Dossier : IMM-2061-02

Référence neutre : 2003 CFPI 389

Toronto (Ontario), le mardi 1er avril 2003

EN PRÉSENCE DE MADAME LE JUGE SNIDER

ENTRE :

JIAN WU

                                                                                                                                                      demandeur

- et -

LE MINISTRE DE LA CITOYENNETÉ ET DE L'IMMIGRATION

                                                                                                                                                        défendeur

                                  MOTIFS DE L'ORDONNANCE ET ORDONNANCE


[1]              M. Jian Wu (le demandeur), un citoyen de la République populaire de Chine (la Chine), est arrivé au Canada le 31 décembre 2000 en tant que membre d'une délégation commerciale et il a revendiqué le statut de réfugié au sens de la Convention. Un tribunal de la Section du statut de réfugié de la Commission de l'immigration et du statut de réfugié (la Commission) a rejeté sa revendication dans une décision datée du 28 mars 2002. Il demande maintenant le contrôle judiciaire de cette décision.

Contexte

[2]              Le demandeur a notamment présenté les arguments suivants à la Commission.

·            Il a prétendu craindre avec raison d'être persécuté en raison de ses opinions politiques, comme il était un dissident au début des années 1980. Sa dissidence lui a valu d'être arrêté en 1981, prétend-il, ainsi qu'en 1983, alors qu'il a été détenu, interrogé, victime de mauvais traitements et condamné à séjourner dans un camp de travail.

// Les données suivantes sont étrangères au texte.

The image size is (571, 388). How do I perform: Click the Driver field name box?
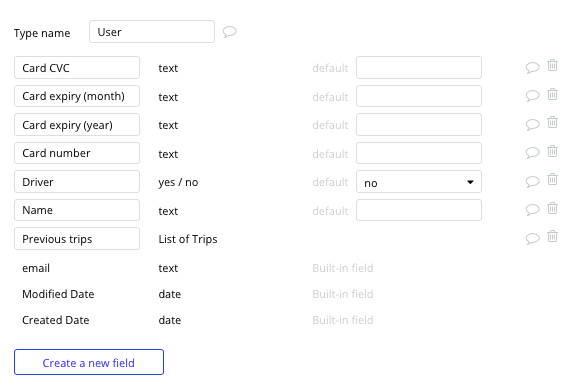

·            Il prétend qu'une fois sorti du camp de travail, il a été placé sous surveillance.

·            En 1999, il a commencé à exprimer des opinions favorables au Falun Gong, ce qui lui a valu des menaces de la part des autorités.


[3]        La crédibilité a été la question déterminante dans cette revendication. La Commission a conclu que le témoignage du demandeur était ni fiable ni crédible, en raison de contradictions, d'invraisemblances et d'omissions dont il était entaché. En plus d'être incertaine de l'identité du demandeur, en résumé, la Commission ne croyait pas que les autorités chinoises l'avaient détenu parce qu'il aurait exprimé à l'adolescence des opinions antigouvernementales. La Commission a conclu qu'aucune preuve crédible ou digne de foi n'étayait la prétention du demandeur selon laquelle il était un réfugié au sens de la Convention.

Questions en litige

[4]        On peut énoncer comme suit la question soulevée par le demandeur :

1.         Les conclusions de fait et quant à la crédibilité de la Commission étaient-elles manifestement déraisonnables?

Analyse

[5]        Je rejetterais la présente demande pour les motifs que je vais maintenant énoncer.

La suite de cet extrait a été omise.